Segment Start: The data

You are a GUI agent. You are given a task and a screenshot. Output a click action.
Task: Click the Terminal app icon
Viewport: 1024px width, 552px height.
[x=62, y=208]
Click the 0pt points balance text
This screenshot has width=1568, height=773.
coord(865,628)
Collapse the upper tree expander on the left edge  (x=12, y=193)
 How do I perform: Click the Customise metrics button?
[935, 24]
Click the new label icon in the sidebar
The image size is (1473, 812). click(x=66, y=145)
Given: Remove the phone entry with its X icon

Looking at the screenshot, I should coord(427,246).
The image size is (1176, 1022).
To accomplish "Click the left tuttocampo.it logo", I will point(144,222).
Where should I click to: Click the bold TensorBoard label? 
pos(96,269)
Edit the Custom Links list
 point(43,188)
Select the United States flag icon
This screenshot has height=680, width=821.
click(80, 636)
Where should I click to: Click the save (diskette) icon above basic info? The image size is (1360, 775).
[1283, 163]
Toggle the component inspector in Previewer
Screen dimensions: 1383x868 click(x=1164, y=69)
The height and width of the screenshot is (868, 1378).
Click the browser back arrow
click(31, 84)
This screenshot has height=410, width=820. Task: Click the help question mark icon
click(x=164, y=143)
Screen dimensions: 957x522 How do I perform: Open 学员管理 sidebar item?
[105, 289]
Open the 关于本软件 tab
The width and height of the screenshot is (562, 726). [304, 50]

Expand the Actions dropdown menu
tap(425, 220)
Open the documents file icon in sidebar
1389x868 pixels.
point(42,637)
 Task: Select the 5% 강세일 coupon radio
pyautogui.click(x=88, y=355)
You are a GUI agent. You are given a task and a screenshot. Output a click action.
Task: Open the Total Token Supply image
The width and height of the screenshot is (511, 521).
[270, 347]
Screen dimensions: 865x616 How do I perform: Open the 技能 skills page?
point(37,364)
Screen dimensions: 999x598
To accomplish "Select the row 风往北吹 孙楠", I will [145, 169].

Segment End: The data

> **Task description**: Precisely reproduce all the entries shown above.

> **Exercise solution**:
You are a GUI agent. You are given a task and a screenshot. Output a click action.
Task: Click the Terminal app icon
Viewport: 1024px width, 552px height.
[x=62, y=208]
Click the 0pt points balance text
This screenshot has width=1568, height=773.
coord(865,628)
Collapse the upper tree expander on the left edge  (x=12, y=193)
 How do I perform: Click the Customise metrics button?
[935, 24]
Click the new label icon in the sidebar
The image size is (1473, 812). click(x=66, y=145)
Given: Remove the phone entry with its X icon

Looking at the screenshot, I should coord(427,246).
The image size is (1176, 1022).
To accomplish "Click the left tuttocampo.it logo", I will point(144,222).
Where should I click to: Click the bold TensorBoard label? 
pos(96,269)
Edit the Custom Links list
 point(43,188)
Select the United States flag icon
This screenshot has height=680, width=821.
click(80, 636)
Where should I click to: Click the save (diskette) icon above basic info? The image size is (1360, 775).
[1283, 163]
Toggle the component inspector in Previewer
Screen dimensions: 1383x868 click(x=1164, y=69)
The height and width of the screenshot is (868, 1378).
Click the browser back arrow
click(31, 84)
This screenshot has height=410, width=820. Task: Click the help question mark icon
click(x=164, y=143)
Screen dimensions: 957x522 How do I perform: Open 学员管理 sidebar item?
[105, 289]
Open the 关于本软件 tab
The width and height of the screenshot is (562, 726). [304, 50]

Expand the Actions dropdown menu
tap(425, 220)
Open the documents file icon in sidebar
1389x868 pixels.
point(42,637)
 Task: Select the 5% 강세일 coupon radio
pyautogui.click(x=88, y=355)
You are a GUI agent. You are given a task and a screenshot. Output a click action.
Task: Open the Total Token Supply image
The width and height of the screenshot is (511, 521).
[270, 347]
Screen dimensions: 865x616 How do I perform: Open the 技能 skills page?
point(37,364)
Screen dimensions: 999x598
To accomplish "Select the row 风往北吹 孙楠", I will [145, 169].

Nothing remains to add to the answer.